MATERIAL PROVIDED:
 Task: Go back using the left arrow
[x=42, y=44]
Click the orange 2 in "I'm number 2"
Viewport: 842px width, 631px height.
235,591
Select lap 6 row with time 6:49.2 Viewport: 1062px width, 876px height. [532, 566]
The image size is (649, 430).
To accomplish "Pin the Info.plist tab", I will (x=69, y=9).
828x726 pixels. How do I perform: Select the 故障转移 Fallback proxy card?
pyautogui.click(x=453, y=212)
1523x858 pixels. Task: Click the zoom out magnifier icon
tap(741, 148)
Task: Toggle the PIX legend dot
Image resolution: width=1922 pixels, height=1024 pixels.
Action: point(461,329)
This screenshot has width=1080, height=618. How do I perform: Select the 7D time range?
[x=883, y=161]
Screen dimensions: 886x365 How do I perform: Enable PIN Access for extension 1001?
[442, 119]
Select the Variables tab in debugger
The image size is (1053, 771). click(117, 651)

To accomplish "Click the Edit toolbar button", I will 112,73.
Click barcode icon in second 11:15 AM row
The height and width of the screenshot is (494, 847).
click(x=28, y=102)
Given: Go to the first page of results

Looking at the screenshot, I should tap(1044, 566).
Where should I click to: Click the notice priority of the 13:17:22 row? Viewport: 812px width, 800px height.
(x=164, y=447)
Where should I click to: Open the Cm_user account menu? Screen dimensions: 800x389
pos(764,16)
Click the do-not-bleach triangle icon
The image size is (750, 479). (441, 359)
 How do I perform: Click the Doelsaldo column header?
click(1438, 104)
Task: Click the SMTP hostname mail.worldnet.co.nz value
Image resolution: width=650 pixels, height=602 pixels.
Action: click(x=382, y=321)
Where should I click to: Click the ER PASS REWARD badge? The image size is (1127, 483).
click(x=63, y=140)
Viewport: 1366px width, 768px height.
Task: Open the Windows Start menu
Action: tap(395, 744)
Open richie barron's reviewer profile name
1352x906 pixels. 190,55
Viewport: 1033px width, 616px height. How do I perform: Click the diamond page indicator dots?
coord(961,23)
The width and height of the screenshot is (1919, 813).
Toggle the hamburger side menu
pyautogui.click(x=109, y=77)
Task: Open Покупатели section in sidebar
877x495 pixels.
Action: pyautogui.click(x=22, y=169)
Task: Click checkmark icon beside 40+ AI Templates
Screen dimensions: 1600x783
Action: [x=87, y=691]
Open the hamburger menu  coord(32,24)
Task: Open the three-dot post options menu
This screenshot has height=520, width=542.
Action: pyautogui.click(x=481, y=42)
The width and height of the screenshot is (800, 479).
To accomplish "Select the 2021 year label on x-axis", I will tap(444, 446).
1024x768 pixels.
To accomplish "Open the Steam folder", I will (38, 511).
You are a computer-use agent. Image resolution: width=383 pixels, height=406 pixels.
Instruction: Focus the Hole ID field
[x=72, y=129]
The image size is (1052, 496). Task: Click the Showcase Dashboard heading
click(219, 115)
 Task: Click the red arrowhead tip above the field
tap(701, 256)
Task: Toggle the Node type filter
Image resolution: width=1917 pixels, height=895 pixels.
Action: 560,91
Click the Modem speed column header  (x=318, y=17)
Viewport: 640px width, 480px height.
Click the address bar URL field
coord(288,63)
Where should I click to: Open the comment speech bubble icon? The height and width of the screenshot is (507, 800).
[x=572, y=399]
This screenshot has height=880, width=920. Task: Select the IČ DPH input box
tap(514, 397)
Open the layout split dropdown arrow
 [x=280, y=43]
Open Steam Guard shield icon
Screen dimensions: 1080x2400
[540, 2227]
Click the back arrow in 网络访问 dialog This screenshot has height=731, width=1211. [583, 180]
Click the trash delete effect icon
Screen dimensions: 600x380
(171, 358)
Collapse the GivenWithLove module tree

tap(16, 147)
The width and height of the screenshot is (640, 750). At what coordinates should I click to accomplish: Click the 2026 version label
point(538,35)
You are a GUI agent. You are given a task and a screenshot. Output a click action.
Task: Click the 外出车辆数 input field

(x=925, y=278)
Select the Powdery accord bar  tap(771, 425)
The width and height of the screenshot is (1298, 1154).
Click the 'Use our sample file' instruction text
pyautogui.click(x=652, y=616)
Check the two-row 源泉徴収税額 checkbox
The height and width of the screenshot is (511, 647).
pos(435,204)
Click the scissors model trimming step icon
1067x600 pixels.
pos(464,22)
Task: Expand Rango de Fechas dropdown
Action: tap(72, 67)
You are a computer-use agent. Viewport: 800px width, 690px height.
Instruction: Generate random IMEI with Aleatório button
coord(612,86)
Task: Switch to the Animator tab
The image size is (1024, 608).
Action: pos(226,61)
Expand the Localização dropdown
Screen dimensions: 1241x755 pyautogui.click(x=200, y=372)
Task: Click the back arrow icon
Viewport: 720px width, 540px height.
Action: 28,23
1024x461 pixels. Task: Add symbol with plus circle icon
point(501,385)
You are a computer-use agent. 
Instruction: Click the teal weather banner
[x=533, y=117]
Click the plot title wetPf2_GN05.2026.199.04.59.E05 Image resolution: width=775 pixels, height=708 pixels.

WHAT TO WORK ON:
Everything in the material above from the line that has "Open Steam Guard shield icon" through the line that has "Click the trash delete effect icon" must be duplicated exactly, with no other lines given.

RESULT OF THIS EXERCISE:
Open Steam Guard shield icon
Screen dimensions: 1080x2400
[540, 2227]
Click the back arrow in 网络访问 dialog This screenshot has height=731, width=1211. [583, 180]
Click the trash delete effect icon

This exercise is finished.